This sprawling site is part of the personal website of Catherine Decker, author of scholarly work in several fields, including 18th-century gender and literature. The site contains more than 400 images of late 18th- and early 19th-century European fashions reproduced from fashion books of the period. The site also contains images of surviving items of clothing held by museums and private collectors; 18 reproduced portraits by European and American painters; material on the 1816 marriage of Princess Charlotte (daughter of Britain’s George IV) and Prince Leopold; and photographs of the Jane Austen Evening Tea and Ball held in California by the Lively Arts History Association.

The site is divided into eight main sections. The Real Regency Clothing Page contains images of surviving items from the period. Regency Fashion Plates, in which the images are arranged by fashion journal, and Regency Style Year by Year, which lists images chronologically, contain the bulk of the material on the site. A Regency Portraits Page provides images of notables of the period. The Men’s Page and Princess Charlotte’s Wedding Page provide images and information related to these themes and events. Kathy Hammel’s Regency Outerwear Article reproduces a short (1,500 word) article on this subject, and An Austen Evening reproduces photographs from modern reenactments of Regency social life. Below these sections are lists of specific clothing items or collections of clothing for a specific purpose, for example, Turbans or The Mourning Page.

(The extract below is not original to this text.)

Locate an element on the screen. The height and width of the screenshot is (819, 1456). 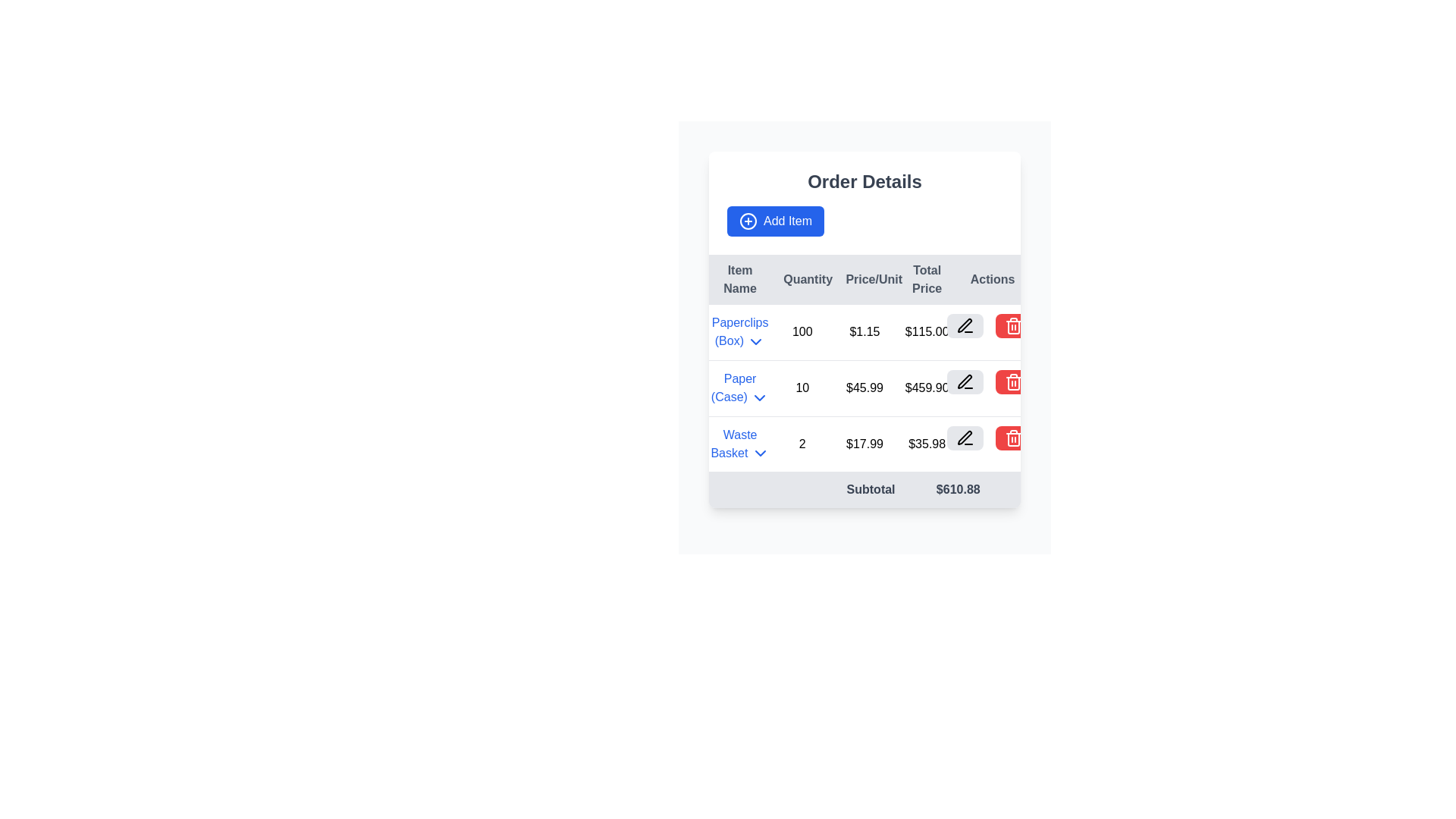
the 'delete' button in the 'Actions' column of the third row adjacent to the 'Waste Basket' item is located at coordinates (1013, 325). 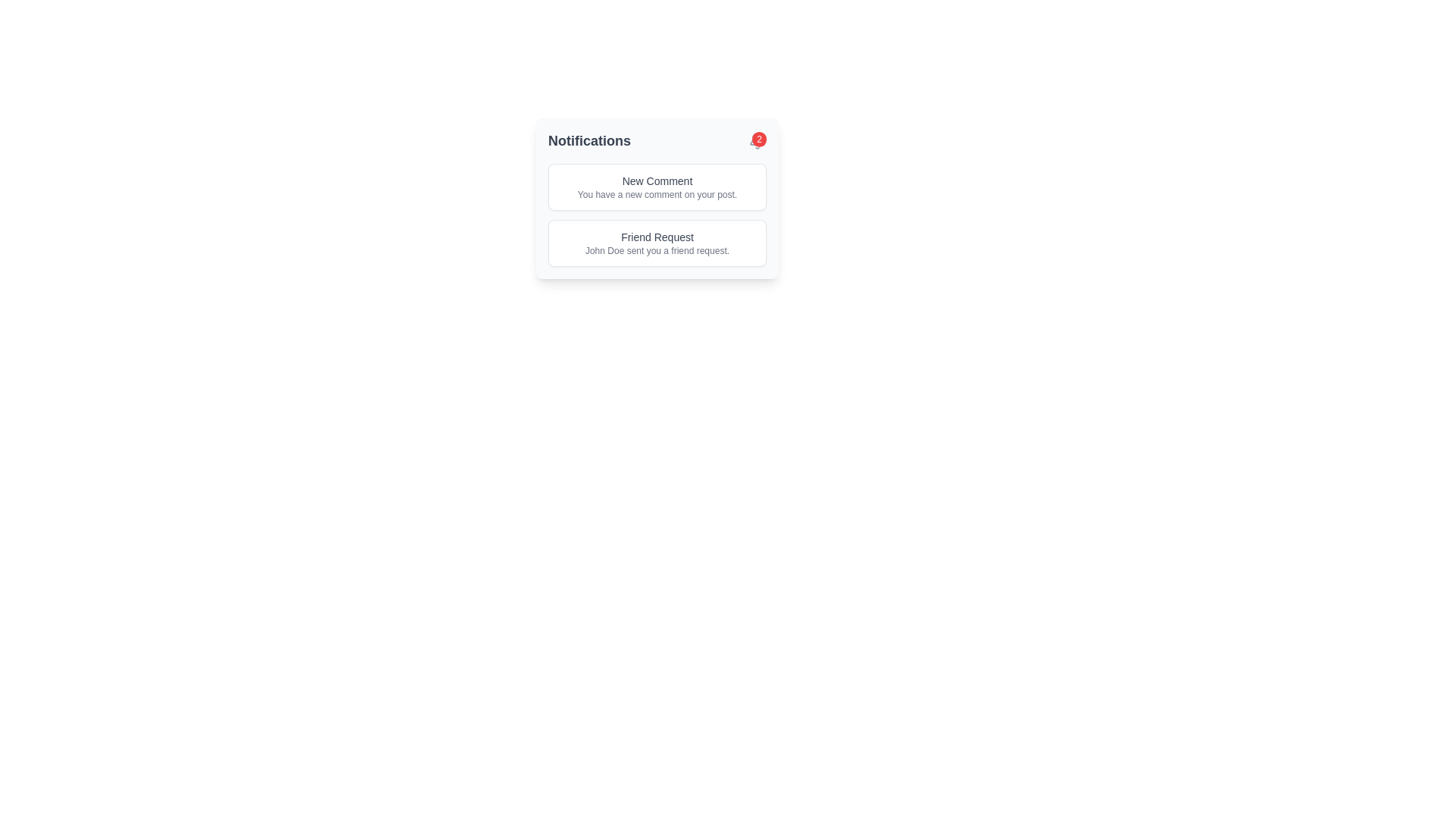 What do you see at coordinates (657, 250) in the screenshot?
I see `the static text that reads 'John Doe sent you a friend request.' located below the 'Friend Request' heading in the Notifications section` at bounding box center [657, 250].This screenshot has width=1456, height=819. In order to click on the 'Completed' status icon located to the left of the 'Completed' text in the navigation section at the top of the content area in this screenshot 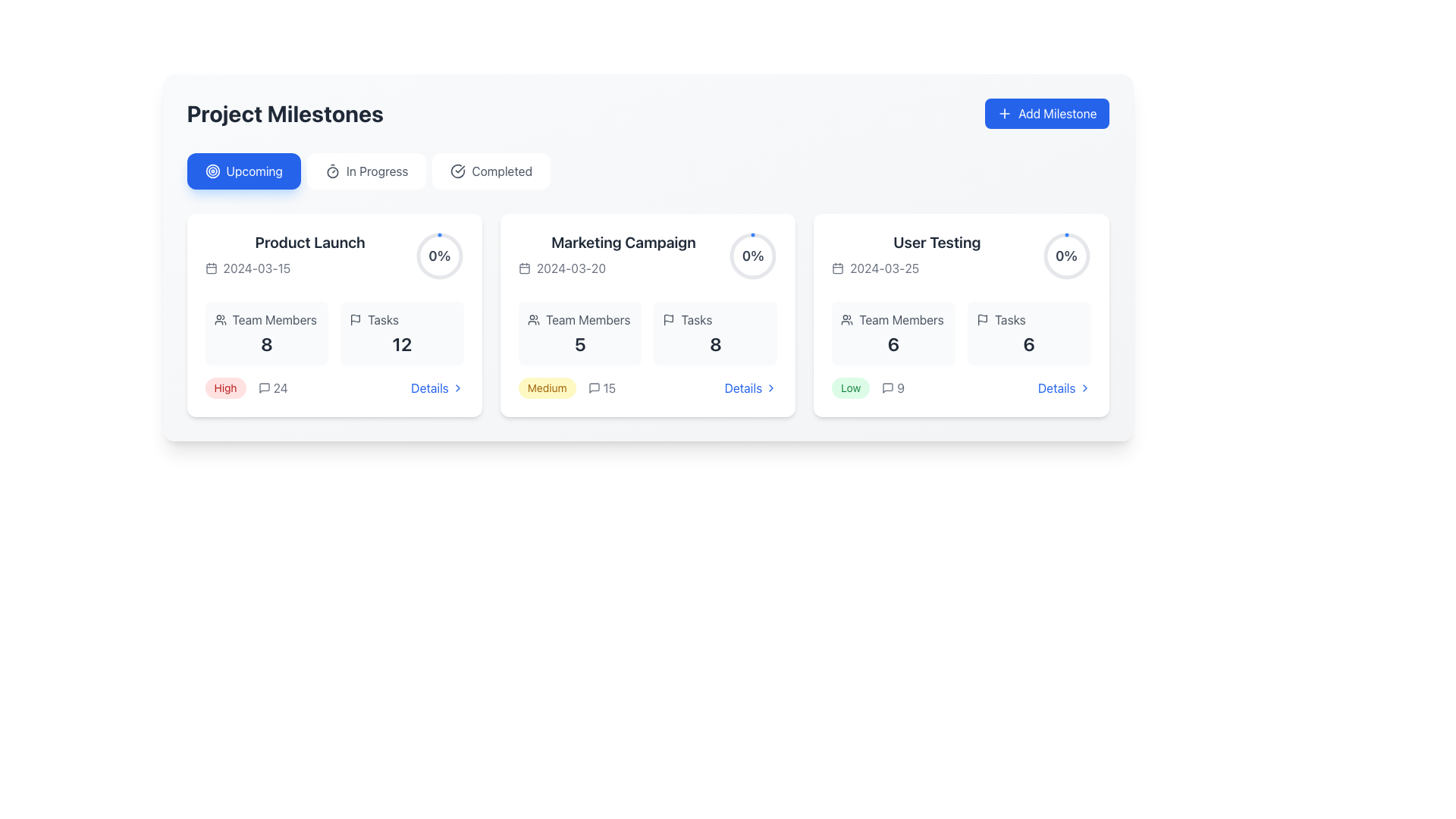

There is a wealth of material on this site and it contains much of interest to students and teachers of Regency-period fashion and social life. A key disadvantage lies in the site’s unsystematic organization. It is clear the author is passionate about all aspects of her subject, and this leads her research in myriad directions creating a web of references and cross-references throughout the site. This is an unashamedly idiosyncratic website in which the author’s research and personal interests commingle. Some will find the site’s personal angle charming (re-enactment photographs of Californians in Regency costume jostle with selections from late 18th-century fashion books), but others will find it distracting.

For all its disadvantages, there is a wide range of fascinating material on this site that makes it useful for students and teachers interested in the social life and customs of the period. The distinctions between men’s and women’s dress are one obvious focus for discussion, as are the manner in which categories of dress (for example the distinction between undress, half dress, and full dress) reveal the activities and social attitudes of the period. There are snippets of information throughout the site about the context in which these fashions were worn, along with links to further reading associated with particular themes. Themes include individual artists in the portrait section and the list of research books in the Real Regency Clothing section.

Many users of this site will find the fashions interesting in themselves, but for those seeking to analyze dress within its social context, the following texts are recommended. Leonora Davidoff and Catherine Hall’s Family Fortunes: Men and Women of the English Middle Class, 1780 - 1850 is an unsurpassed classic.1 Their exploration of the relationship between class and gender in the making of the English middle class provides a useful background to discuss issues such as adornment, restraint, respectability, and gender roles with reference to dress and fashionable life. More recently, Cindy McCreery’s excellent study The Satirical Gaze: Prints of Women in Late Eighteenth-Century England provides an analysis of contemporary attitudes towards women (including their dress) as they were expressed through the voluminous popular print culture of the period.2



1 Leonora Davidoff and Catherine Hall, Family Fortunes: Men and Women of the English Middle Class, 1780 - 1850 (London: Hutchinson, 1987).

2 Cindy McCreery, The Satirical Gaze: Prints of Women in Late Eighteenth-Century England (Oxford: Oxford University Press, 2004).